PSALMS

81 - B'Dikat Chametz

B’Dikat Chametz is a meditation as we conduct the search for all things leavened. Dennis Prager’s wonderful drosh on Parashat Bo, (Learn Torah With, Vol 5, Num 15, January 23, 1999, Torah Aura Productions) talks about eating matzah not as a "a memento of a trivial aspect of the exodus-the speed with which the Jews left Egypt" but as a rejection of the death culture of the Egyptians who invented leavening, reminding us again and again to "choose life that we might live."
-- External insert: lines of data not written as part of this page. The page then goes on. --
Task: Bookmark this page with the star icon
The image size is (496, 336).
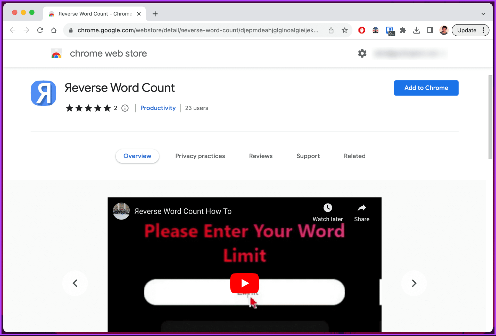Action: point(345,30)
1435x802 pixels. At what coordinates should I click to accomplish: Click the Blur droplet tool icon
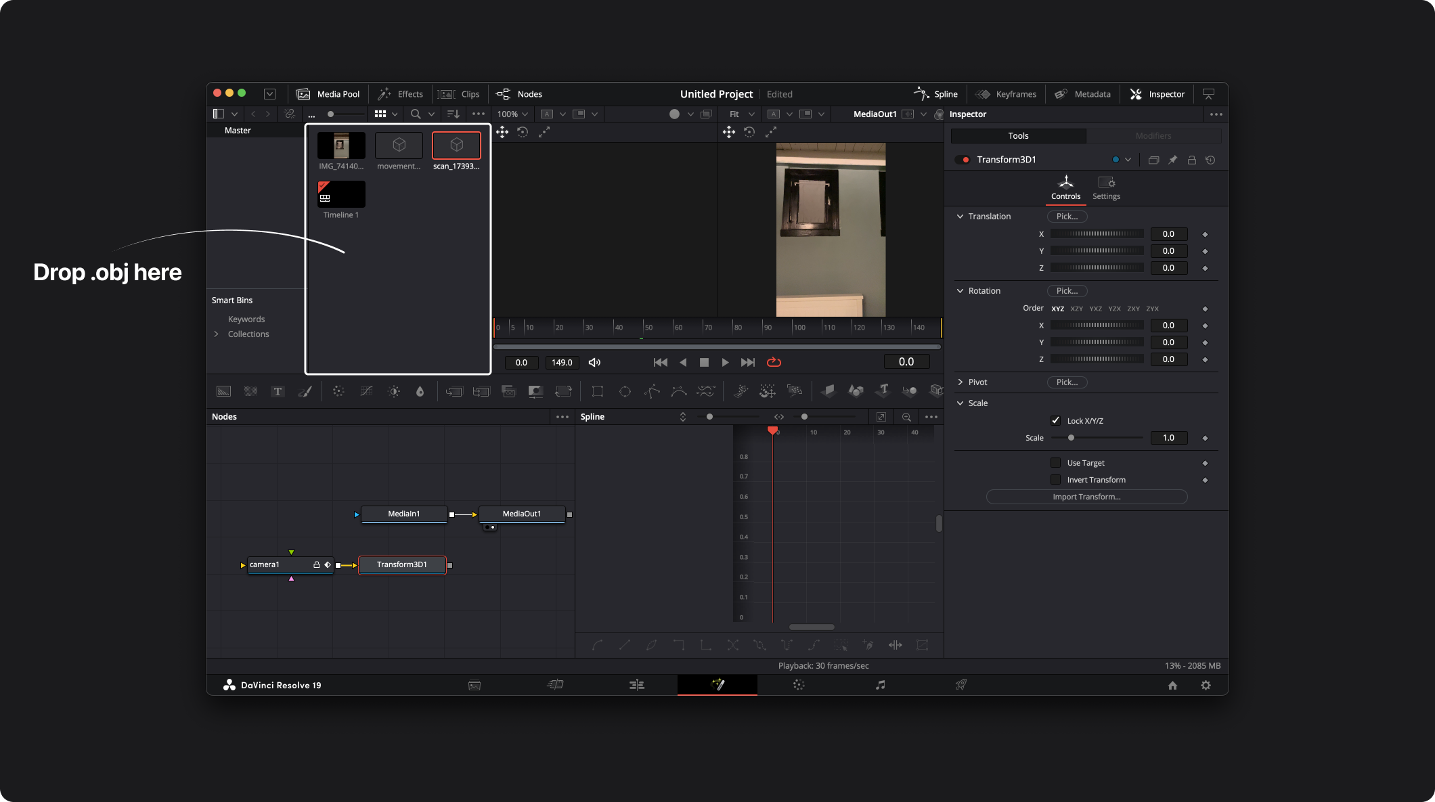(420, 391)
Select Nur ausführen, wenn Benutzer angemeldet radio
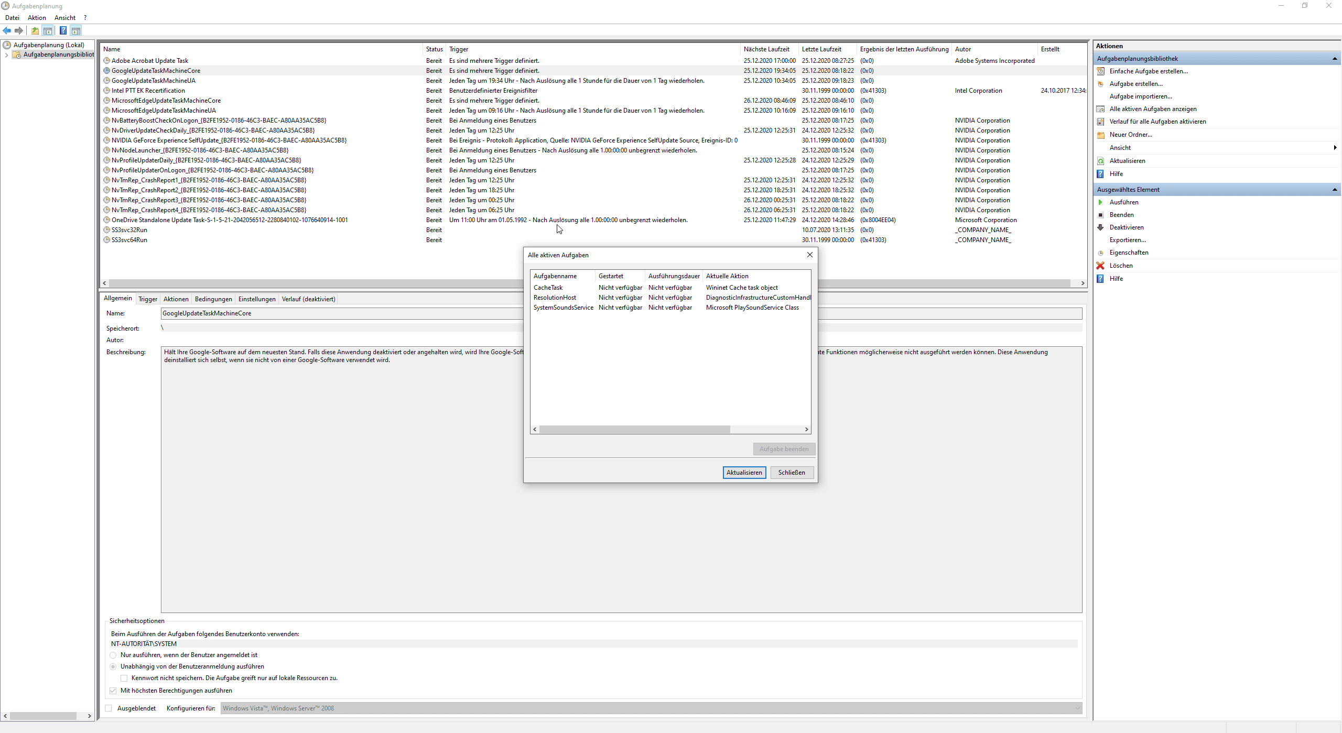The width and height of the screenshot is (1342, 733). (113, 655)
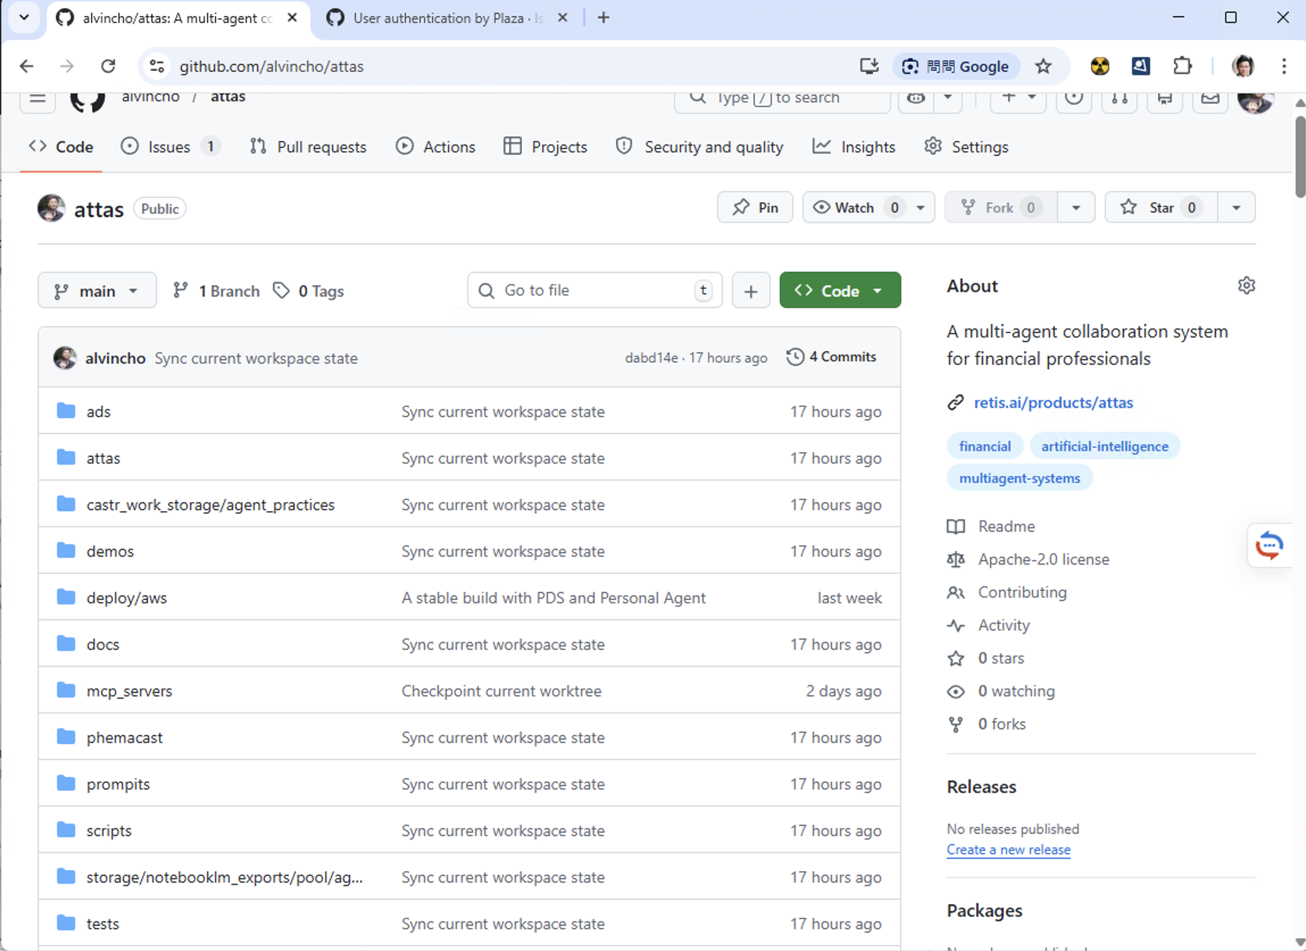Reload the current page

[x=108, y=66]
About these three psalms for Pesach

Eighty-One

B’Dikat Chametz

From the frown of hurried preparations,
Turn our eyes to greening branches
That You coax from dried stock;
Let us see again Your creation.

Again and again, You hold out spring;
Again and again, You offer endless chances
To be born in wholeness and healing,
To move toward You.

Searching, we find stale opinions,
Molding ideas, burnt crusts of stubbornness.
Peeking into corners, our eyes discover
The crumbled remnants of worry and anger.

Scraping clean the grime of winter,
Built of our worries and deficiencies,
We scour a shining surface, a clean place
To arrange the season’s delights.

Sweep us clean, and burn the trite ideas
That stifle us and shield us from You.
Burn away these shattered endings
And start us again on the path toward freedom.